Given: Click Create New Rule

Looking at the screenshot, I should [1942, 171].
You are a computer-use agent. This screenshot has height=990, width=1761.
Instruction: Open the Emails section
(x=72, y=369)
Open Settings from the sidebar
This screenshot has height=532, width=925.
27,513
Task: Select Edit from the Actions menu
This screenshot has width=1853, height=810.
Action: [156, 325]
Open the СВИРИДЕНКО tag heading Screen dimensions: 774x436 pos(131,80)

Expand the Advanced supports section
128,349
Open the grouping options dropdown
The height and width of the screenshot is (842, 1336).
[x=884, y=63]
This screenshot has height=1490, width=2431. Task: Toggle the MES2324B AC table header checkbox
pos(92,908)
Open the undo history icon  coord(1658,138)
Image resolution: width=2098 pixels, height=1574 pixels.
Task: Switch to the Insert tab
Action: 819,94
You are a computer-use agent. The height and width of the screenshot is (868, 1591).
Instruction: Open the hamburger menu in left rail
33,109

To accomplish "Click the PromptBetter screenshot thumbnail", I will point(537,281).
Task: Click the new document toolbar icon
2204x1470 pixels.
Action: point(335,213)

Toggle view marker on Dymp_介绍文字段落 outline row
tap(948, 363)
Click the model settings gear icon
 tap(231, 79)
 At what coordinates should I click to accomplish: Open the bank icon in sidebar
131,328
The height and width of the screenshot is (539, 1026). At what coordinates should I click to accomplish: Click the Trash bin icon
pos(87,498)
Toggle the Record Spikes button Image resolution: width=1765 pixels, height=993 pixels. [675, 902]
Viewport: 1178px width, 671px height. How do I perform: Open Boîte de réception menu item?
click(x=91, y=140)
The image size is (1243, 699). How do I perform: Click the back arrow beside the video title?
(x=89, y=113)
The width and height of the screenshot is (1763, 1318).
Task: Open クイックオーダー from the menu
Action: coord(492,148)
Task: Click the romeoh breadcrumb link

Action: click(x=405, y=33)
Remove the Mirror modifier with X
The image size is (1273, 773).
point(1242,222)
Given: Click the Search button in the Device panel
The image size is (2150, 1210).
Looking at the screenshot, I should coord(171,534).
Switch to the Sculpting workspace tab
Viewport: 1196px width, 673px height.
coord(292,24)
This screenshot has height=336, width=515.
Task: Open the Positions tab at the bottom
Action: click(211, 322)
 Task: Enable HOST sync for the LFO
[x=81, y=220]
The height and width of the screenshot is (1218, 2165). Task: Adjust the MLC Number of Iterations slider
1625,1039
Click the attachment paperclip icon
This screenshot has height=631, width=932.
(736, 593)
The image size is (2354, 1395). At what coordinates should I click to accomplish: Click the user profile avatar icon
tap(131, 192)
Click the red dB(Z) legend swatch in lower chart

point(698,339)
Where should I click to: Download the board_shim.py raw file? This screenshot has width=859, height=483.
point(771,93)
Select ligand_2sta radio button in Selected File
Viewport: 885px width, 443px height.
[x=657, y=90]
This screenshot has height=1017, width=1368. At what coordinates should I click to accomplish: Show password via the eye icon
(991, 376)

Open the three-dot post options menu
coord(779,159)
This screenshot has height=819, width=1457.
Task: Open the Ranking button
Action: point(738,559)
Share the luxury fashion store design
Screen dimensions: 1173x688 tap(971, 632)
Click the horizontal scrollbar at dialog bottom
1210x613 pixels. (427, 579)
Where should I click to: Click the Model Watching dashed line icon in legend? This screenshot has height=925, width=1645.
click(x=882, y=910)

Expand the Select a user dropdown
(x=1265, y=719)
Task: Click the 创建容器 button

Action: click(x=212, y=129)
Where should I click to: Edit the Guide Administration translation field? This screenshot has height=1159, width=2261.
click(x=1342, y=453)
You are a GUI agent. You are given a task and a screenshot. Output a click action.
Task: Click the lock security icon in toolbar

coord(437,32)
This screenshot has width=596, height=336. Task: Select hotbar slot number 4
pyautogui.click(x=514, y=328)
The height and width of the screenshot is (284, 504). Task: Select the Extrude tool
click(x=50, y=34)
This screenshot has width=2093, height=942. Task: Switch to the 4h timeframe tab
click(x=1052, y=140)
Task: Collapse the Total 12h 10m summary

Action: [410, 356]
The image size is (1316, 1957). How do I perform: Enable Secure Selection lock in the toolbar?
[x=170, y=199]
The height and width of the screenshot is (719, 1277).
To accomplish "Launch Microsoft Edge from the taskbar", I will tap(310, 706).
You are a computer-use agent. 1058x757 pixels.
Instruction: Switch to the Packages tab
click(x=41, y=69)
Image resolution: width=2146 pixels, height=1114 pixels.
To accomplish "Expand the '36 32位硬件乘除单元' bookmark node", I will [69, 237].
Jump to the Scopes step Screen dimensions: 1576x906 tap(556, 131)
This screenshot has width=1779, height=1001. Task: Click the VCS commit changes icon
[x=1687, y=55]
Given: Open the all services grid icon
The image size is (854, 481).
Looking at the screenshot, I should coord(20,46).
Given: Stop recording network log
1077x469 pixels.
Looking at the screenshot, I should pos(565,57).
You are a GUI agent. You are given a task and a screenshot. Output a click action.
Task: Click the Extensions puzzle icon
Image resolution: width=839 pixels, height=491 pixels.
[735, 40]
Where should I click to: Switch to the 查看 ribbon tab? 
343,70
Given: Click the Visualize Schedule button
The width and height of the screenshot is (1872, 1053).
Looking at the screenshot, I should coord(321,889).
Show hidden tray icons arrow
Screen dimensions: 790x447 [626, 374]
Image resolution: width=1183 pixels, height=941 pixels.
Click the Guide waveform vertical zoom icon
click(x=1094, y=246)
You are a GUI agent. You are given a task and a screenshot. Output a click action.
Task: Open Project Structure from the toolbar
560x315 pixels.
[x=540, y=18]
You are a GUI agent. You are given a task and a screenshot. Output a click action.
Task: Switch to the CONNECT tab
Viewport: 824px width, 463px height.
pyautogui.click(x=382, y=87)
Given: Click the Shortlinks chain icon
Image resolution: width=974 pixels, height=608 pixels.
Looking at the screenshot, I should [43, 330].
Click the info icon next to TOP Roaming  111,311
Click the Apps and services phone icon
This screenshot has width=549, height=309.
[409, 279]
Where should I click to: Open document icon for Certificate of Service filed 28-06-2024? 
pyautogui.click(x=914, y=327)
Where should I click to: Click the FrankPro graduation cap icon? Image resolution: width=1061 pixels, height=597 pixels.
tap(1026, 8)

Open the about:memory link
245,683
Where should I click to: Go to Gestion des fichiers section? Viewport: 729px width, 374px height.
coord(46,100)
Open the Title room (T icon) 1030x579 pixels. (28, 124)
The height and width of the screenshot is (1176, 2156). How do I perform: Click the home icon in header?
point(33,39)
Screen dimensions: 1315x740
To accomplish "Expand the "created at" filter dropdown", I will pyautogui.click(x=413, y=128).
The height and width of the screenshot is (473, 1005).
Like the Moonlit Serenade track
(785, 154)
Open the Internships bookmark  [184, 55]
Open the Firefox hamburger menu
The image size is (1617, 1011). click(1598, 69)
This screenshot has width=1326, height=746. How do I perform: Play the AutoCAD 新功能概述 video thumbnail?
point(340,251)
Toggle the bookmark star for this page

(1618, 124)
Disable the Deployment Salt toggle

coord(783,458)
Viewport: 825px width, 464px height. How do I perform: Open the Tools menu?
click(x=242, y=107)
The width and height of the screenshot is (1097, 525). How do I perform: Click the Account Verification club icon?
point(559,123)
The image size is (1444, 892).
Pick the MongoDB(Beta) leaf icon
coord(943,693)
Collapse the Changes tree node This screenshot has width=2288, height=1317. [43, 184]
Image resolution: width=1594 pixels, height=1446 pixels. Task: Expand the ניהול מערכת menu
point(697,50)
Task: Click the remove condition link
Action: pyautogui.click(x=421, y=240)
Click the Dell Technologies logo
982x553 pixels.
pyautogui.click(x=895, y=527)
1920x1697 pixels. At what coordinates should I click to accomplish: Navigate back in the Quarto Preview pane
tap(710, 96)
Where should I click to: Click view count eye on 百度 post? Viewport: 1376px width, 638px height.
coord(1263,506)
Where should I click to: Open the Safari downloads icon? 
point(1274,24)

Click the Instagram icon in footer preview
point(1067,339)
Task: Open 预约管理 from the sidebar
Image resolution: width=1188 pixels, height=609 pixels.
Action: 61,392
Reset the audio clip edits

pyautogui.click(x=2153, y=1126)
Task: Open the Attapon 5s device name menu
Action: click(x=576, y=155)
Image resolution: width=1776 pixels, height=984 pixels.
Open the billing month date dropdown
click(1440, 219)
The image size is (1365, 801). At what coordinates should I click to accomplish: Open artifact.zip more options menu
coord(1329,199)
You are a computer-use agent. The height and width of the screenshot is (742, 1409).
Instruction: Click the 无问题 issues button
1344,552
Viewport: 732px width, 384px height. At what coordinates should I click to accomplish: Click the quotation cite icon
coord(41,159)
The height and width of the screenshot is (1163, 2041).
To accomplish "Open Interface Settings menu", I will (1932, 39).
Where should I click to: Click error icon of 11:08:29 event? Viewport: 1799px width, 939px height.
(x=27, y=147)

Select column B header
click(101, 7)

________

What is needed.
Among the lines of the material, find those holding the word "computer" and return them.

Completed task.
You are a computer-use agent. This screenshot has height=990, width=1761.
You are a computer-use agent. The height and width of the screenshot is (868, 1591).
You are a computer-use agent. 1058x757 pixels.
You are a computer-use agent. The height and width of the screenshot is (742, 1409).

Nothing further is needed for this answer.